Compiling and Running Open-Source LLMs with MLC-LLM on an RTX 4090 Desktop

In my previous post, I wrote about building MLC-LLM from source with uv on Ubuntu 24.04 on my desktop machine. Once that environment was working, the next step was to actually compile models and run them locally.

This post is a memo-based walkthrough of the workflow I used to compile and run several open-source LLMs with MLC-LLM on the same desktop PC.

Test environment

I ran these steps on the following machine:

CPU: AMD Ryzen 9 7950X 16-Core Processor
GPU: NVIDIA RTX 4090
Memory: 64GB
Storage: 4TB SSD

I compiled the model libraries for the CUDA backend and ran them on the RTX 4090.

Models I tried

I tested the following models:

Qwen3-0.6B
llm-jp-3-440m-instruct3
llm-jp-3.1-1.8b-instruct4

For these models, I used the following conversation templates:

Qwen3-0.6B → qwen2
llm-jp-3-440m-instruct3 → llm-jp
llm-jp-3.1-1.8b-instruct4 → llm-jp

The conversation template should match the model family.

Prerequisite

This article assumes that mlc_llm is already built and installed.
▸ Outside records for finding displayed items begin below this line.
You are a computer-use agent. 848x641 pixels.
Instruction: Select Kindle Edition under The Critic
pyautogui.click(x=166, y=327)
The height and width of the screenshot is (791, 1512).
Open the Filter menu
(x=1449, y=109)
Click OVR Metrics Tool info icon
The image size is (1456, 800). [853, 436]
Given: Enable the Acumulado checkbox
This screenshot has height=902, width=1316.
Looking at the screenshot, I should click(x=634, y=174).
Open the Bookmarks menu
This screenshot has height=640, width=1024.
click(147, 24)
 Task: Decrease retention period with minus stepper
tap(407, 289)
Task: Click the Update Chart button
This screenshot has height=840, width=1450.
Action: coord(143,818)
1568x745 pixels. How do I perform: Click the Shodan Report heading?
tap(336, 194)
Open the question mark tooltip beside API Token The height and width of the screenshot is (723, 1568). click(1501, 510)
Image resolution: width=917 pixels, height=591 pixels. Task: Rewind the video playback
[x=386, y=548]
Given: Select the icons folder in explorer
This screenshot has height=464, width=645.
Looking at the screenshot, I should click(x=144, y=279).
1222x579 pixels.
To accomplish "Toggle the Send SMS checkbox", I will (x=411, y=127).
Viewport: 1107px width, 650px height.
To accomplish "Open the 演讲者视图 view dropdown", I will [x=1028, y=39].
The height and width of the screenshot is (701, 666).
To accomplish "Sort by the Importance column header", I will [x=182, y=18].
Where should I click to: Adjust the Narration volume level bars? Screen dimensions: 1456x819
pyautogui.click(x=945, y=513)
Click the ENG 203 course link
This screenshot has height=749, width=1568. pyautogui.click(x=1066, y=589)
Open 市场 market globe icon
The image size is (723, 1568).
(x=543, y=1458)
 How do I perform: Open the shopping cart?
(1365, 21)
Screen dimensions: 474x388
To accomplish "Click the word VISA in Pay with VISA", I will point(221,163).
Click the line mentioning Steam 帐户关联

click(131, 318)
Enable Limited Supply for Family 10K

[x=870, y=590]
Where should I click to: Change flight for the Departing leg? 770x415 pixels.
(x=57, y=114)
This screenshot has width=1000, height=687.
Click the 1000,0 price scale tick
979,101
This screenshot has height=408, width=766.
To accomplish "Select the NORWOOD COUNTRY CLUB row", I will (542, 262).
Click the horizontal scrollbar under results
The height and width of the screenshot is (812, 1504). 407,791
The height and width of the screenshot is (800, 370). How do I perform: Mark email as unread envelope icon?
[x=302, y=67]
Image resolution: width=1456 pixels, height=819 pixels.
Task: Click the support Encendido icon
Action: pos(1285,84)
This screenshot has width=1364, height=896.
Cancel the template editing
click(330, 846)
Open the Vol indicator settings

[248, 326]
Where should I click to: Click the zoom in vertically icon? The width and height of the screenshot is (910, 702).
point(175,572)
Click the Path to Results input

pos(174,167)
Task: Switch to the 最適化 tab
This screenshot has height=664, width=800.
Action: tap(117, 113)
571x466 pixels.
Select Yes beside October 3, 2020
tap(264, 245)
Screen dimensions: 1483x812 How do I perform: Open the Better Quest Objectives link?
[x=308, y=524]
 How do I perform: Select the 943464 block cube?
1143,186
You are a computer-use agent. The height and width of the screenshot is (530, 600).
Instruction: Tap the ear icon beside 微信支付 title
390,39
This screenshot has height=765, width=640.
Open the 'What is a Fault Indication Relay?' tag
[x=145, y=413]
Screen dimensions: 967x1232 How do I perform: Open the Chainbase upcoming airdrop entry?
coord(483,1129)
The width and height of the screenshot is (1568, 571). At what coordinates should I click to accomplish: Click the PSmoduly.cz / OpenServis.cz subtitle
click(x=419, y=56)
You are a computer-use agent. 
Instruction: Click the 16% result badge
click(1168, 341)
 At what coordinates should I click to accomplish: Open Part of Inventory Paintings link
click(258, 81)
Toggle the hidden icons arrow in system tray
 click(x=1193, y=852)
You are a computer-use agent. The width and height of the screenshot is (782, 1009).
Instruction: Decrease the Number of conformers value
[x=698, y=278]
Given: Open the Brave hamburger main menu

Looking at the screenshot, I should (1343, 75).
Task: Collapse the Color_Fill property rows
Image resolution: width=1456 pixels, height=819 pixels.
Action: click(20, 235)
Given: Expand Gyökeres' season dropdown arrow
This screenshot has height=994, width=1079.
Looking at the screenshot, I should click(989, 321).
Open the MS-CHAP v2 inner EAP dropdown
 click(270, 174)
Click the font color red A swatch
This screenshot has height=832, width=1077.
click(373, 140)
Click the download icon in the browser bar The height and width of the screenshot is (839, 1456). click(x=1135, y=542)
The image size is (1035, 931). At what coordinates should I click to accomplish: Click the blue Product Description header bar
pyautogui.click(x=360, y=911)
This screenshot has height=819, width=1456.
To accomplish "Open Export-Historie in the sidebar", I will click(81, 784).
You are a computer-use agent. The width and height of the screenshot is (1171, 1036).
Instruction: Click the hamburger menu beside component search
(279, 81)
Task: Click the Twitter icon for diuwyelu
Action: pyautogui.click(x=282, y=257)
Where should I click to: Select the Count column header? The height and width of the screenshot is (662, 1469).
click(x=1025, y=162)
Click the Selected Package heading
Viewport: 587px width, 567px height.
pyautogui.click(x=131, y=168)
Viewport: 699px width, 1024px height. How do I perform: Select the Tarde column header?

If not, see my earlier post first.

Overall workflow

The workflow I used was:

download the original model from Hugging Face
convert the model weights into MLC format
generate the model config
compile the model library for CUDA
run the model with mlc_llm chat

I also kept everything under a local dist/ directory so that the downloaded model, converted artifacts, and compiled libraries were easy to track.

Directory layout

I used the following layout under ~/work:

dist/models/<model-name>/ for the original model files downloaded from Hugging Face
dist/<model-name>-<quantization>-MLC/ for converted weights and generated config
dist/libs/<model-name>-<quantization>-cuda.so for the compiled model library

Generic command sequence

The basic pattern looked like this:

cd ~/work
mkdir -p dist/models
mkdir -p dist/libs

export MODEL_REPO="<publisher>/<model-repo>"
export TARGET_MODEL_NAME="<model-name>"
export QUANTIZATION_TYPE="q4f16_1"
export CONV_TEMPLATE="<conversation-template>"

# Download model from Hugging Face
uvx hf download "${MODEL_REPO}" --local-dir "dist/models/${TARGET_MODEL_NAME}"

# Convert model weights
mlc_llm convert_weight "./dist/models/${TARGET_MODEL_NAME}/" \
  --quantization "${QUANTIZATION_TYPE}" \
  -o "dist/${TARGET_MODEL_NAME}-${QUANTIZATION_TYPE}-MLC/"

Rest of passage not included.